Intel unwraps Lunar Lake architecture: Up to 68% IPC gain for E-cores, 14% IPC gain for P-Cores

Lunar Lake Architecture
(Image credit: Intel)

Intel pulled the covers back on its Lunar Lake architecture during its Intel Tech Tour 2024, delivering deep dive architectural details in Taipei, Taiwan in advance of the company’s Computex 2024 keynote as its newest chips race to a Q3 launch. Intel’s Lunar Lake will have significant improvements in every facet of its design. Lunar Lake will primarily target mobile designs, powering some of the best laptops, though many of the fundamental changes will likely carry over to Arrow Lake and will be in some of the best CPUs for gaming.
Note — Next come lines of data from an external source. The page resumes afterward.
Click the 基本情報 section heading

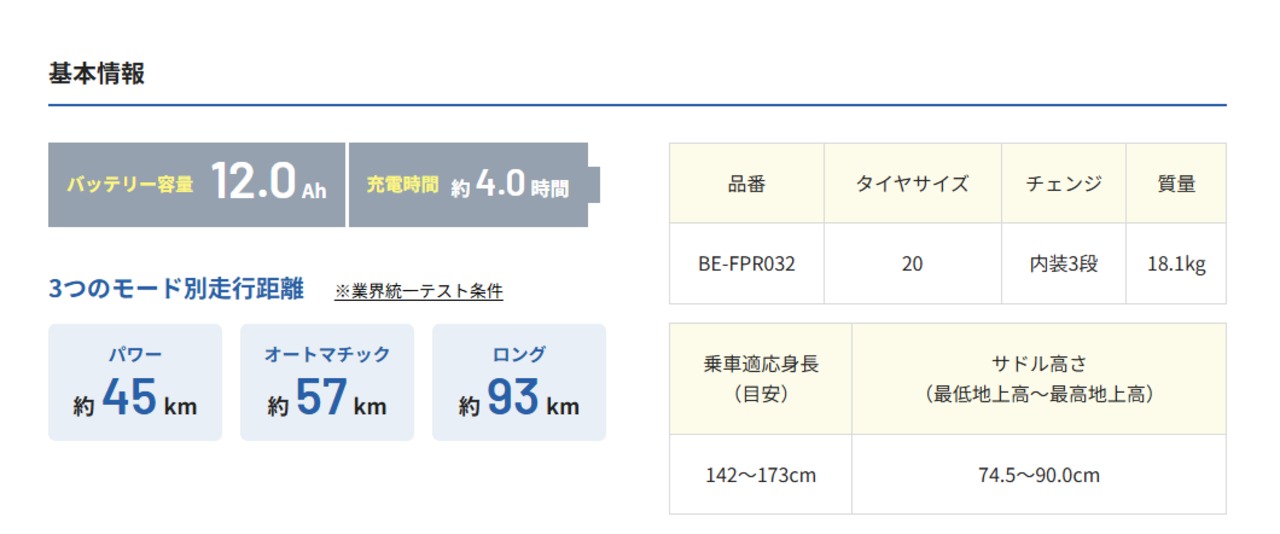click(x=97, y=74)
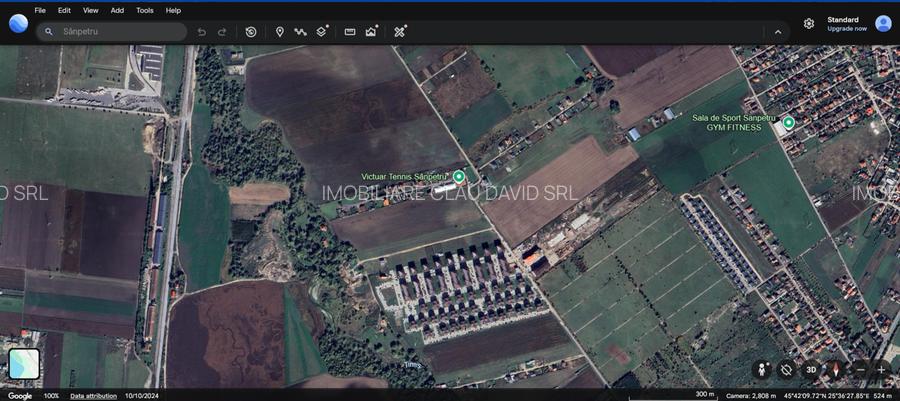The width and height of the screenshot is (900, 401).
Task: Click the Google Earth home logo
Action: coord(18,23)
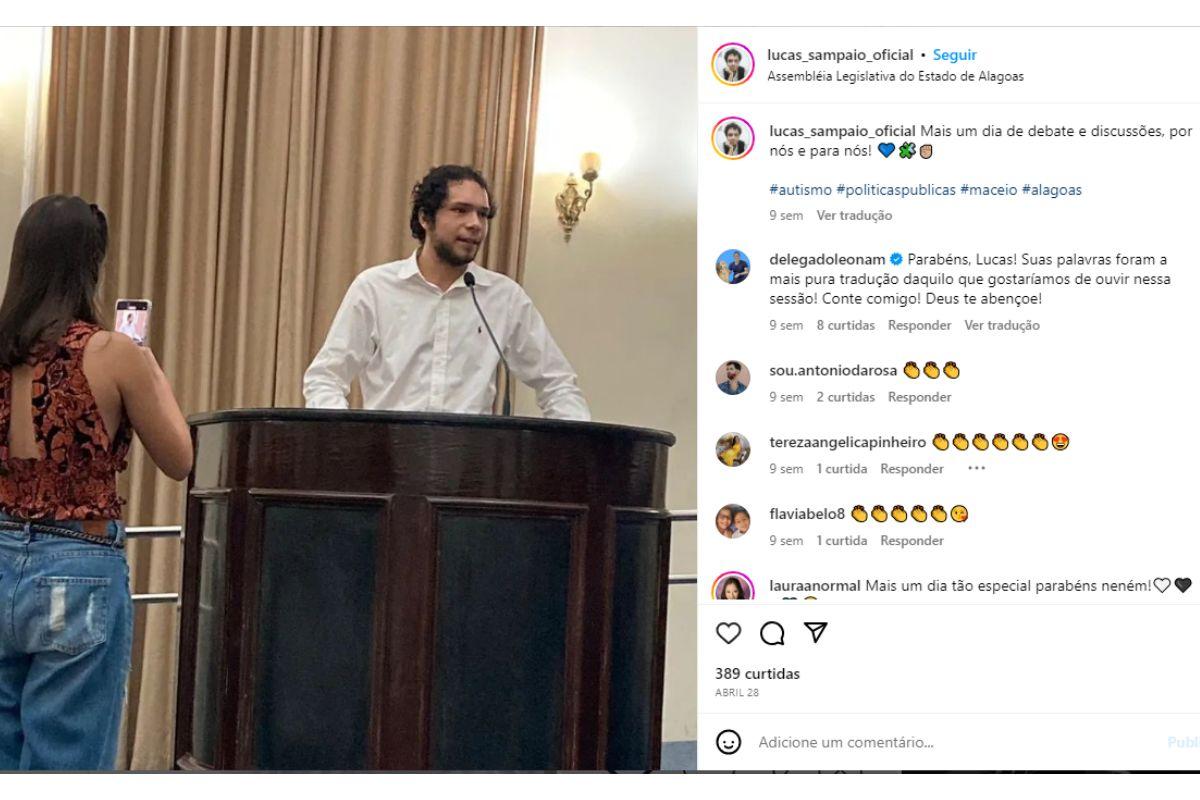The height and width of the screenshot is (800, 1200).
Task: Translate the caption with Ver tradução
Action: (854, 215)
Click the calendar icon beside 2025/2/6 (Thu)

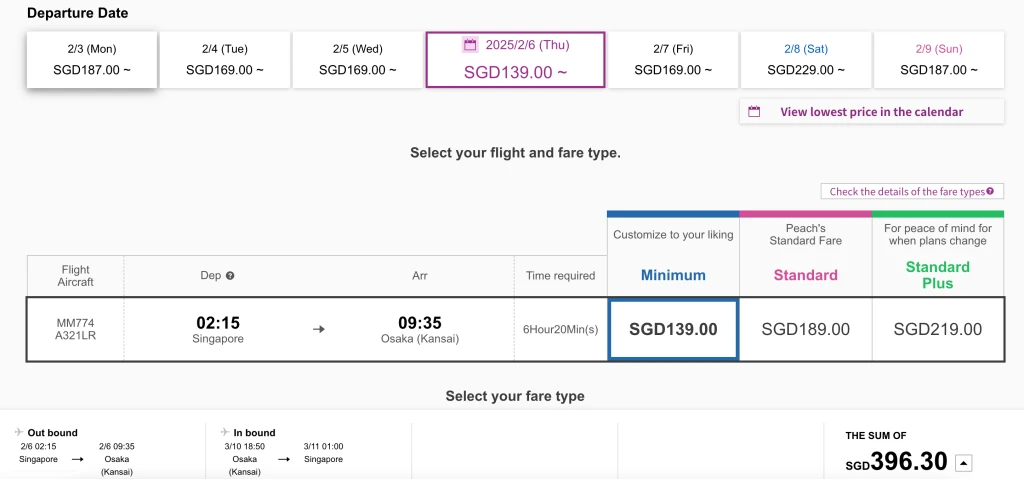[470, 46]
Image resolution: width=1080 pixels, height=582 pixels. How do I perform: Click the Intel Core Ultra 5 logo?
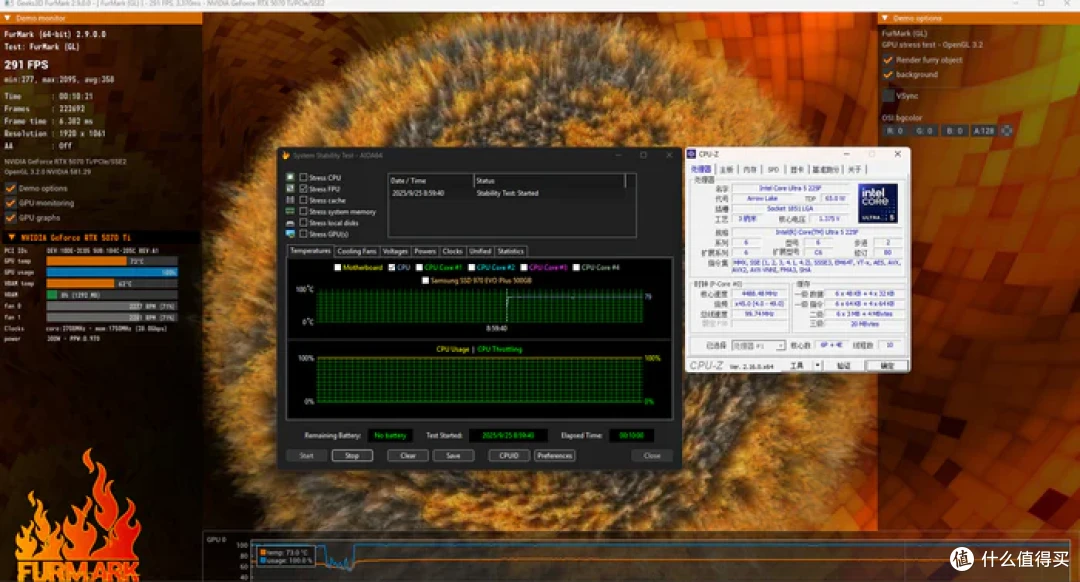[878, 202]
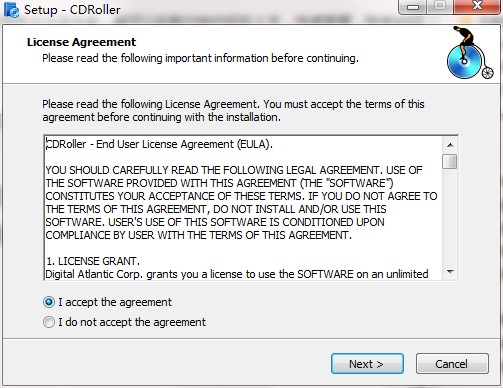Cancel the CDRoller setup

click(452, 364)
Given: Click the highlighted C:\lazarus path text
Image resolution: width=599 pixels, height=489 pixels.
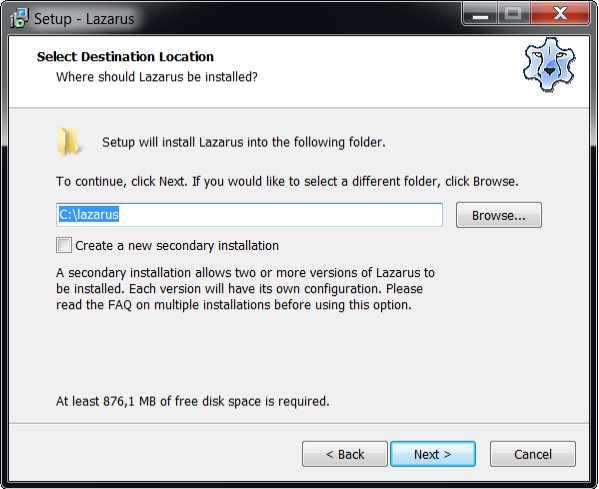Looking at the screenshot, I should (89, 214).
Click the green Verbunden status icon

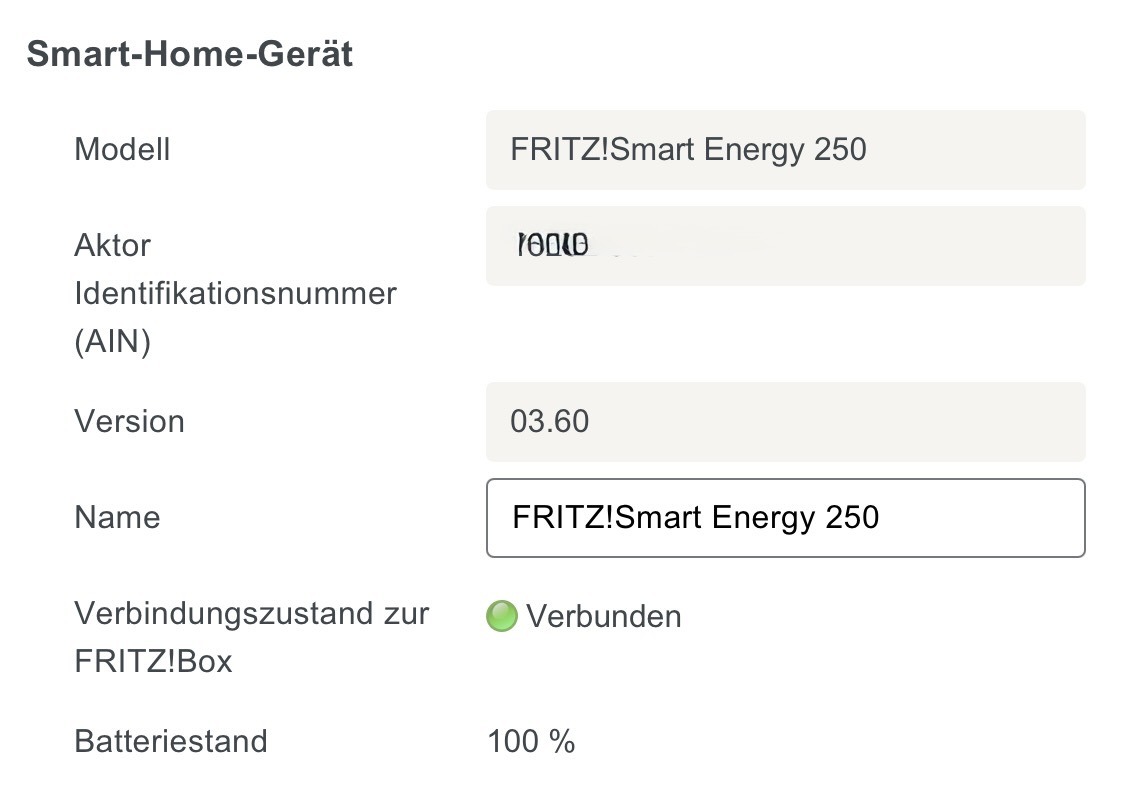pos(501,616)
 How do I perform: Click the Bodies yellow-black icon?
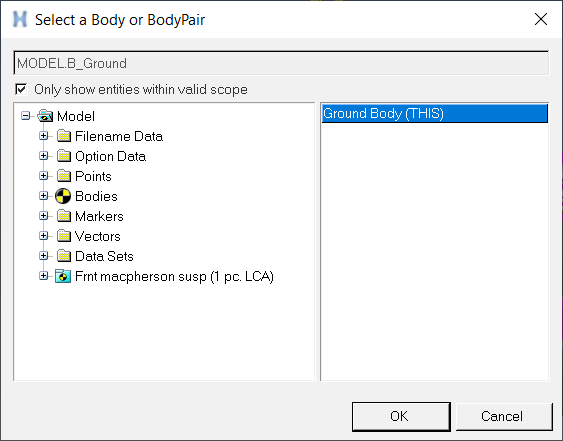point(63,196)
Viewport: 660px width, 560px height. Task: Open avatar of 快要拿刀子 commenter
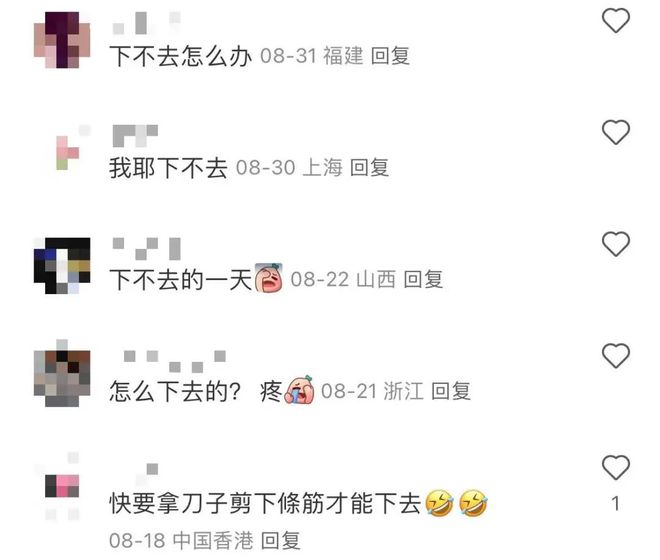62,486
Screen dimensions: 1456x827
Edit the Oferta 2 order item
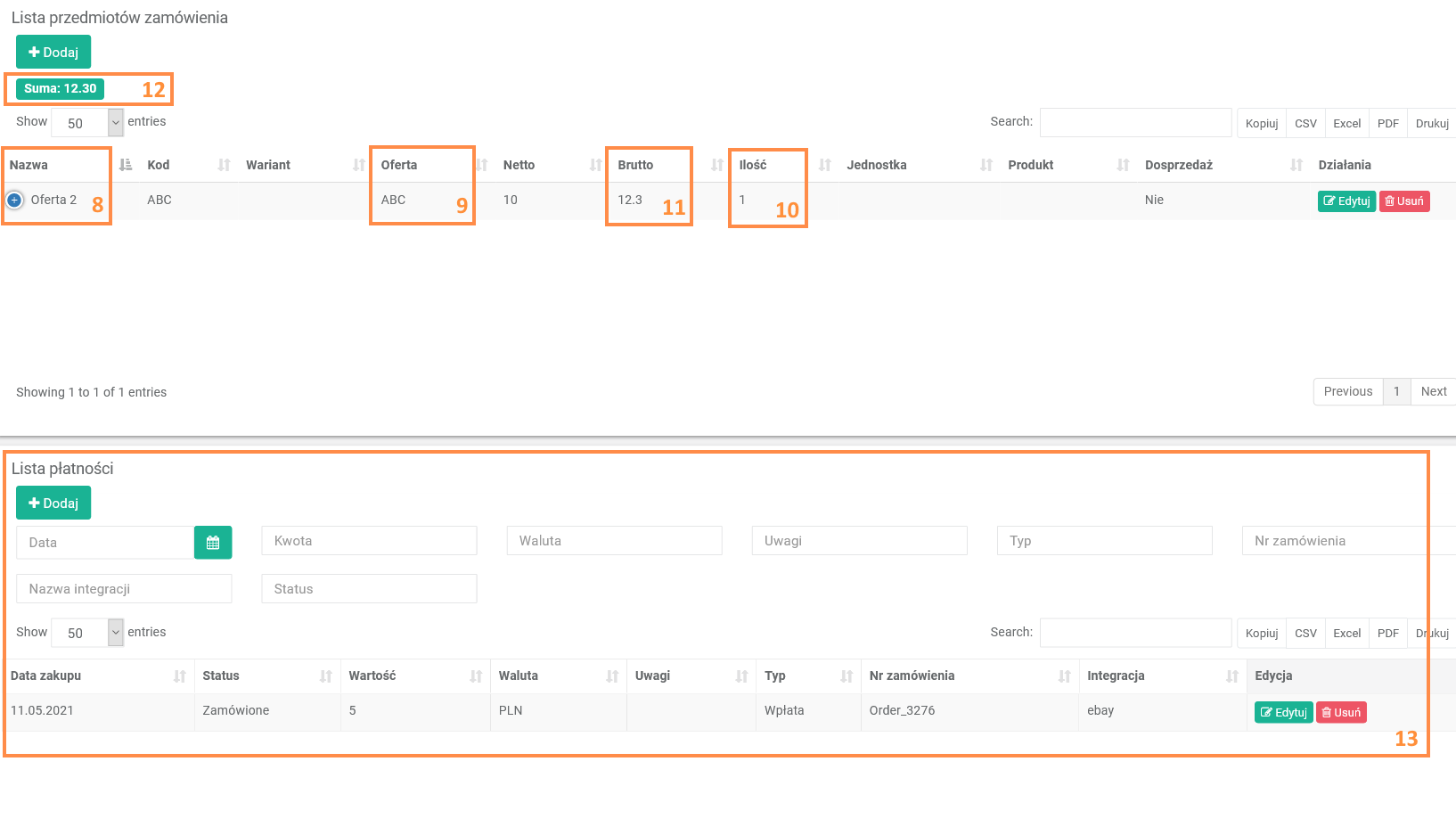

Every component of the Lunar Lake architecture has been optimized for a refined blend of power and performance that intel says will redefine what we expect from x86 PCs. Some of the biggest improvements come in the E-cores, with 38% and 68% IPC gains in the new Skymont architecture. There's also a 14% IPC gain for the Lion Cove P-cores — though these projections come with caveats. Graphics will see a 50% improvement in iGPU performance with the new Xe2 integrated graphics engine.

Lunar Lake incorporates Intel’s new neural processing unit (NPU) for AI workloads that delivers 48 TOPS of performance, easily providing enough performance to satisfy Microsoft’s requirement of 40 NPU TOPS for next-gen AI PCs. In fact, the Lunar Lake platform has far more AI performance under the hood — in total, it offers 120 TOPS when factoring in the CPU and iGPU.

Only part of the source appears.